> **EXTRACTED ENTRIES**:
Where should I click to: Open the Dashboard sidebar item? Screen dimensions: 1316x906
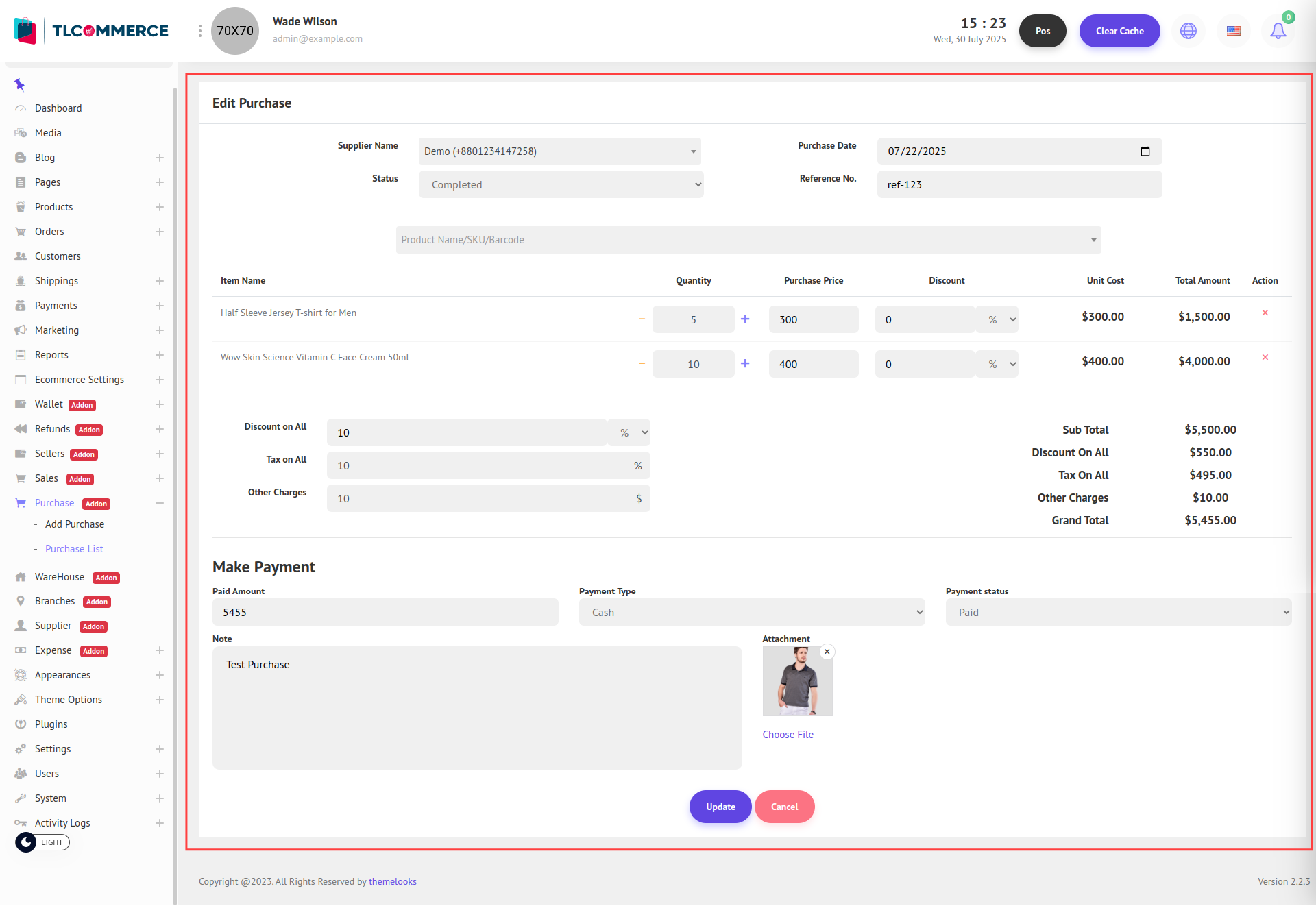58,108
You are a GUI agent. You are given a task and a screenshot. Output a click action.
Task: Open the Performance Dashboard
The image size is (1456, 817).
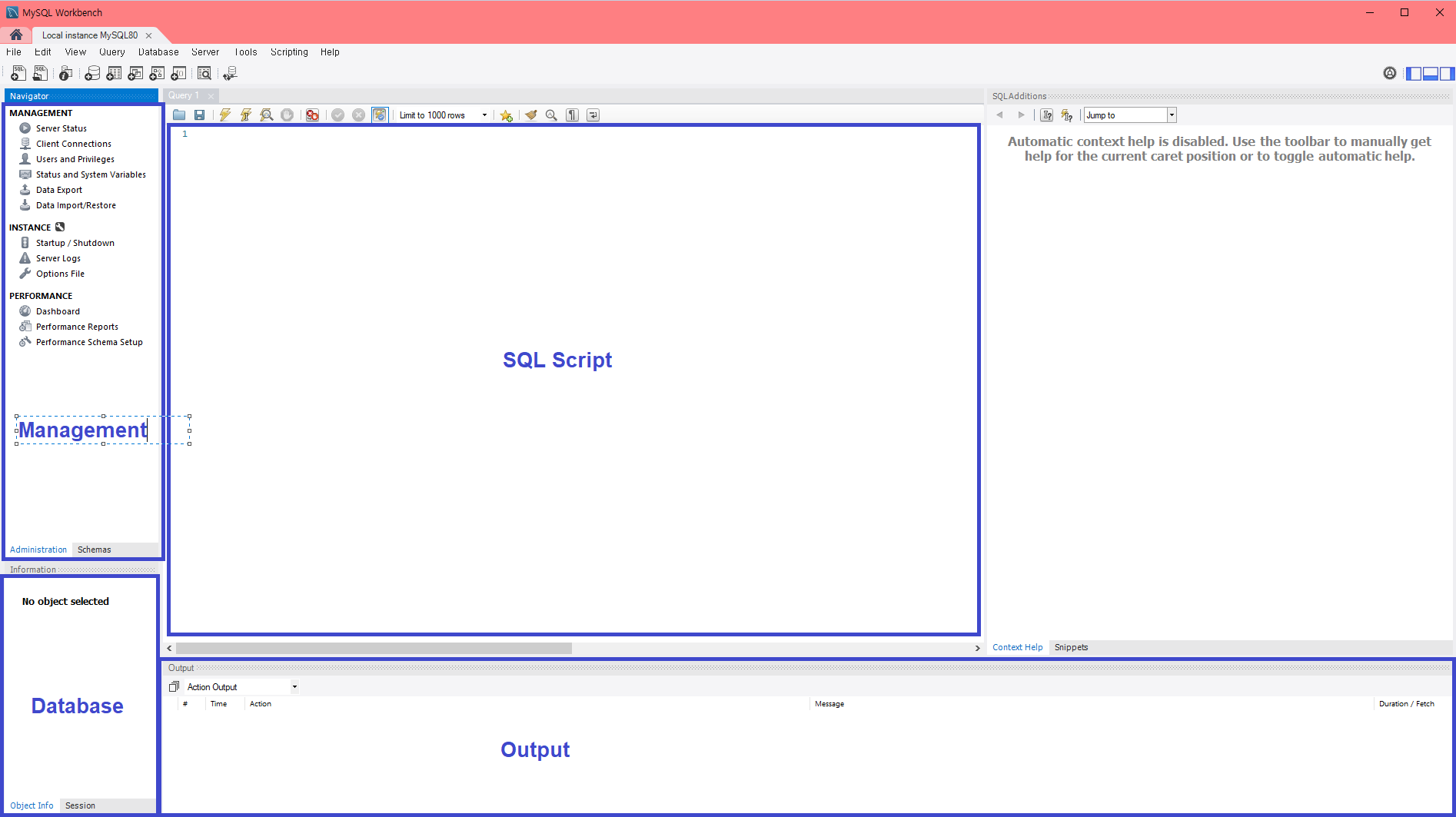58,311
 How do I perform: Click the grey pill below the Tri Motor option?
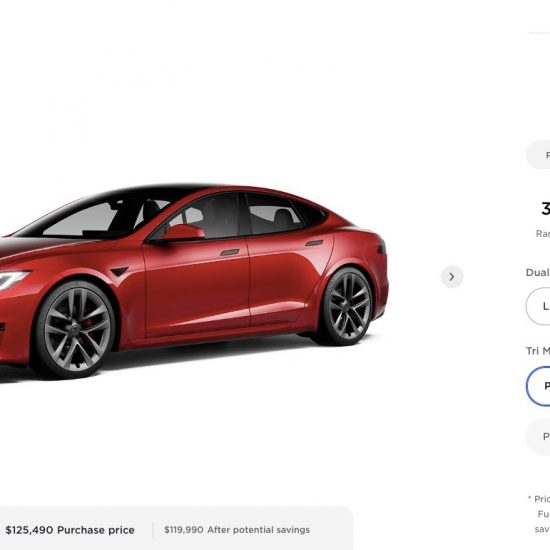(x=538, y=437)
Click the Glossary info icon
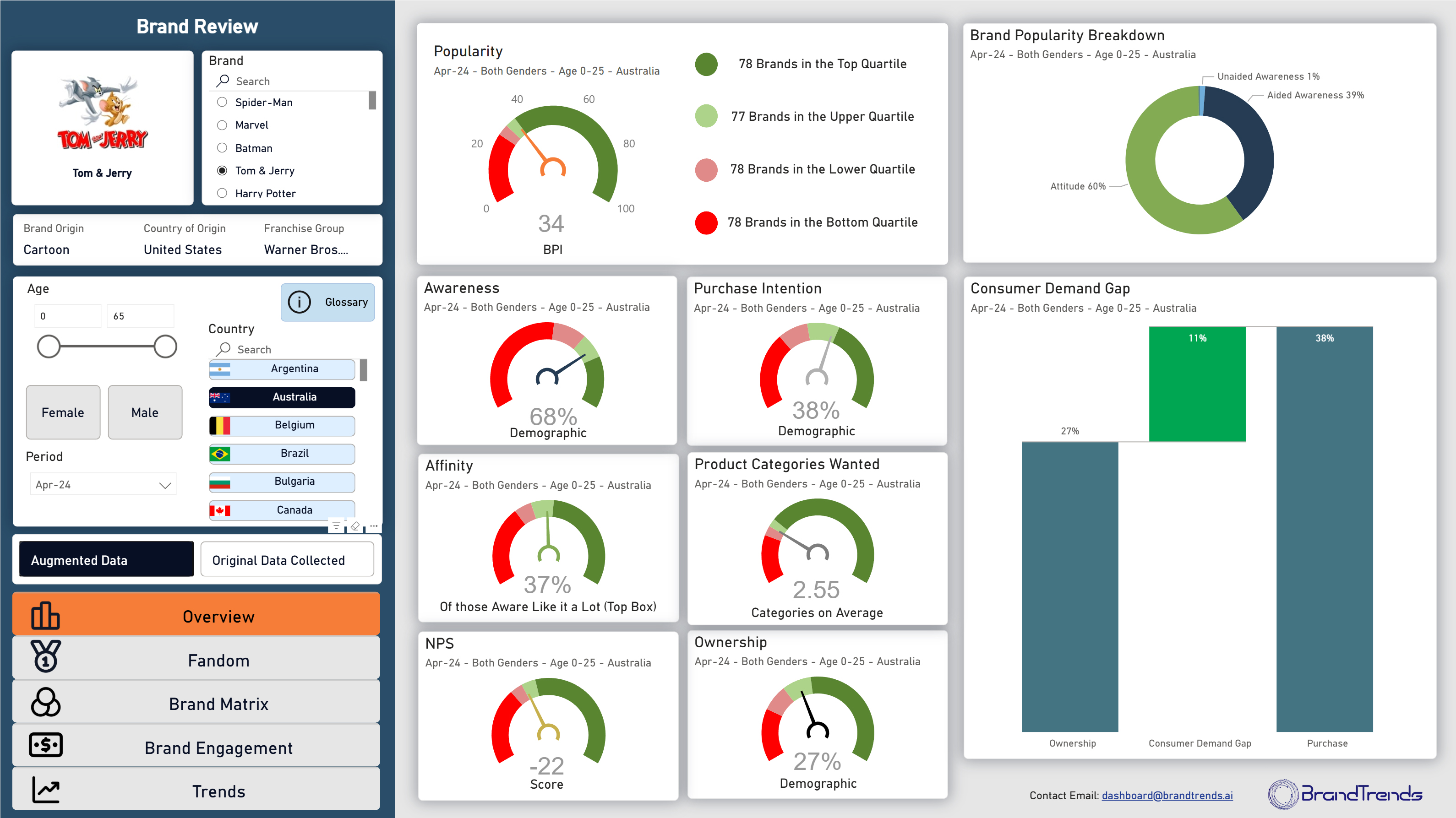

> **REQUIRED TASK**:
Recast the lines of the material above as a Markdown table with two columns, Row and Line. Number each line in the Row column, skip blank lines, and leave the pictures out.

> **ANSWER BELOW**:
| Row | Line |
|---|---|
| 1 | Where should I click to: Open the Dashboard sidebar item? Screen dimensions: 1316x906 |
| 2 | 58,108 |
| 3 | You are a GUI agent. You are given a task and a screenshot. Output a click action. |
| 4 | Task: Open the Performance Dashboard |
| 5 | The image size is (1456, 817). |
| 6 | 58,311 |
| 7 |  How do I perform: Click the grey pill below the Tri Motor option? |
| 8 | (x=538, y=437) |
| 9 | Click the Glossary info icon |